I do think most of these things (with the exception of IP addresses and caching) are easier to solve than Javascript. I disagree that they are trivial to solve or that combined, they are substantially less harmful than Javascript. Let me try to sidestep this debate though and focus on the broader problem.

JS has a few stupid design decisions, but the fundamental reason Javascript is hard to run safely is because it's a turing-complete language that exposes a lot of powerful features.

You can argue that the web doesn't need a turing-complete language that exposes a lot of powerful features. Can you argue that phones don't? Can you argue that personal computers don't need that?

All of the tracking that happens on the web right now also happens on mobile phones and desktops. Users have broadly shown that the "only download code you trust" security model doesn't work (see recent articles on both the Android and iOS app store for reference).

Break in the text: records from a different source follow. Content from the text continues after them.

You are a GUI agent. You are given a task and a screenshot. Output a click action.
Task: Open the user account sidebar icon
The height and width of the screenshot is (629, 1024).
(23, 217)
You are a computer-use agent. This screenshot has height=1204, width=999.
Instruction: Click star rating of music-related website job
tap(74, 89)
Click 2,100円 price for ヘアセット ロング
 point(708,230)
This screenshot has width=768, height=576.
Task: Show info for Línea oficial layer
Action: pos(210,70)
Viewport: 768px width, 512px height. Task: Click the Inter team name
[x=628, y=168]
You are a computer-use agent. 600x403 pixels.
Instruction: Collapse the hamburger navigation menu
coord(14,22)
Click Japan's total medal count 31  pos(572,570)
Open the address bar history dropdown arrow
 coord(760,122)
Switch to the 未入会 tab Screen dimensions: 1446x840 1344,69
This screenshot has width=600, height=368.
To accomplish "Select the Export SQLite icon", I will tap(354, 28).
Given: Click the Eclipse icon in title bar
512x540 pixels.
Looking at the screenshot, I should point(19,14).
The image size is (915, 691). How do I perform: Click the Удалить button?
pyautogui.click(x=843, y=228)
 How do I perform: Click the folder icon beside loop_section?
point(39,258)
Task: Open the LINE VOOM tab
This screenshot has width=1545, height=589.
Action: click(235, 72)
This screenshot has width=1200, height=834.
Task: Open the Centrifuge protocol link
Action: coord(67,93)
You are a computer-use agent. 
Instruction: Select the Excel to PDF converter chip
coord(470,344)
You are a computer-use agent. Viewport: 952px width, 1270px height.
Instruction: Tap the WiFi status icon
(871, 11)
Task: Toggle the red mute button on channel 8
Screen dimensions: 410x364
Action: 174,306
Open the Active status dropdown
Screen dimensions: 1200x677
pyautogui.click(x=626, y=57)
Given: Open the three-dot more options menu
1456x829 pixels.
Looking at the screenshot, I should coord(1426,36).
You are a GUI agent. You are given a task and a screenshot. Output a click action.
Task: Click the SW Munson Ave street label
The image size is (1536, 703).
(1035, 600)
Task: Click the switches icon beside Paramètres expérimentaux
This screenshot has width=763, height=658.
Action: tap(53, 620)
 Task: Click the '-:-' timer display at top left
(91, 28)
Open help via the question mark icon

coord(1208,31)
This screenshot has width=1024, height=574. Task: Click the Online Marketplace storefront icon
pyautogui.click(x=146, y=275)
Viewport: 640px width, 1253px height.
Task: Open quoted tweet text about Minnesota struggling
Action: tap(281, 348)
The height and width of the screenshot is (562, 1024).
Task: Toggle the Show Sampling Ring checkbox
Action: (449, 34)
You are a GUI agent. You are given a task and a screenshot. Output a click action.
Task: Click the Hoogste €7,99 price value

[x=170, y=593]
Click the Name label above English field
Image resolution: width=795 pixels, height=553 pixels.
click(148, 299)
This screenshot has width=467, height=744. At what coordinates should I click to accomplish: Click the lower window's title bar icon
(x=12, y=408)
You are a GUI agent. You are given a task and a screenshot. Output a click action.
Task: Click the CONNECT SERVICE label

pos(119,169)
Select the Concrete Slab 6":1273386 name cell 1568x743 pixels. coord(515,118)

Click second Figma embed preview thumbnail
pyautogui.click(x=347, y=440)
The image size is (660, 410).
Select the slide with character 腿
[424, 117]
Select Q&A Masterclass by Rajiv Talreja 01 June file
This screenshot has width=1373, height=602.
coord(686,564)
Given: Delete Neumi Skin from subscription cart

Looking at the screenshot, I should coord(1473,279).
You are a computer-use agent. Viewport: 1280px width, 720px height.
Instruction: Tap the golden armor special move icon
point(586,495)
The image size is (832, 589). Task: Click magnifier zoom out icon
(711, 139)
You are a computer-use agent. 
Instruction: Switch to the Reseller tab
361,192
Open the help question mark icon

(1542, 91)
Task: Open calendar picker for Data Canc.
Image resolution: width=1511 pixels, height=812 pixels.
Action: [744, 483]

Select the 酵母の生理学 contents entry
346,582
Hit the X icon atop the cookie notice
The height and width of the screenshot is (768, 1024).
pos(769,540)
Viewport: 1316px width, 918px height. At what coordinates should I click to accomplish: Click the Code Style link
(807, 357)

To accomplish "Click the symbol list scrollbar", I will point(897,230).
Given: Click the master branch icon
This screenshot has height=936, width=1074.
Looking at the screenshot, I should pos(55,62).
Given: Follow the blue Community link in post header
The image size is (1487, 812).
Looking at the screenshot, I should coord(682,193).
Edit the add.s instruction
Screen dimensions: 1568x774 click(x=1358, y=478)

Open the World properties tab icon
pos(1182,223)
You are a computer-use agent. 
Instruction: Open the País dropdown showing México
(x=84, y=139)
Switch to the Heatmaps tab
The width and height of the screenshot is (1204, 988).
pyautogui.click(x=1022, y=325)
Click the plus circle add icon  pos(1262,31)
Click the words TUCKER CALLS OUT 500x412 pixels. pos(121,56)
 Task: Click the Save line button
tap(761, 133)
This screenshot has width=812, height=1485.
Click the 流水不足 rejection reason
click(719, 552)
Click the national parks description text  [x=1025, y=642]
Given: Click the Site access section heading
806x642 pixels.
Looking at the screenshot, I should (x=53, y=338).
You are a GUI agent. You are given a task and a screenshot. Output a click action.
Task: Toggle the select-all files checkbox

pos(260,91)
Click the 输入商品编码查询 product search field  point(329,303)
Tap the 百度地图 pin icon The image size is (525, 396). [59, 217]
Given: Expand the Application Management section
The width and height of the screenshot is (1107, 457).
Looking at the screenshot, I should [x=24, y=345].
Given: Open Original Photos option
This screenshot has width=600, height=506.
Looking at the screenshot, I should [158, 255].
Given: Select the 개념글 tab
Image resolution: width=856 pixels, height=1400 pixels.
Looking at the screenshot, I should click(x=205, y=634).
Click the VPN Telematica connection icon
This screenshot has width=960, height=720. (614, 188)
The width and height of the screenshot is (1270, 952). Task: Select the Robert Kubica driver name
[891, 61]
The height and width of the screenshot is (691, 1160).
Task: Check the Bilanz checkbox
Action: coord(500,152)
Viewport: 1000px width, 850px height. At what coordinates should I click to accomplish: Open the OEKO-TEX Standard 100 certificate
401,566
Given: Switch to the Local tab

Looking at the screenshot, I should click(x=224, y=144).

Even something basic like adblocking on Android is kind of terrible -- the best app I know of is AFWall, and that's maybe half as powerful as something like UMatrix because it's relying on static firewall rules.

You get rid of powerful applications on the web, and users will go back to downloading apps like crazy just so they can order pizza from their phone. Since currently, all of those platforms are pretty terrible for privacy; it is very hard to argue that a world where people could only download native apps would be more private than the world we have now.

We could also keep the web and switch wholesale to a SaaS model for everything, which is broadly bad for consumers, and carries its own privacy risks (there are some computations like password generation that I don't want to be done on a 3rd-party computer). Switching over to using forms and remote computation for everything on the web would also greatly increase the prevalence of 3rd-party cookies, making them much harder to block.

The point I'm getting at is that I don't see a world where Javascript vanishes and privacy gets any better. In fact, it might even have the opposite effect if the deprecation of Javascript means people download more Android apps. Privacy is a really hard, complicated problem and there probably isn't any single solution.

[csande17]

> I don't see a world where Javascript vanishes and privacy gets any better.

If JavaScript vanished, it would accomplish one huge win for privacy: it would split the "reading content and submitting forms" part of the Web out from the "powerful applications" part.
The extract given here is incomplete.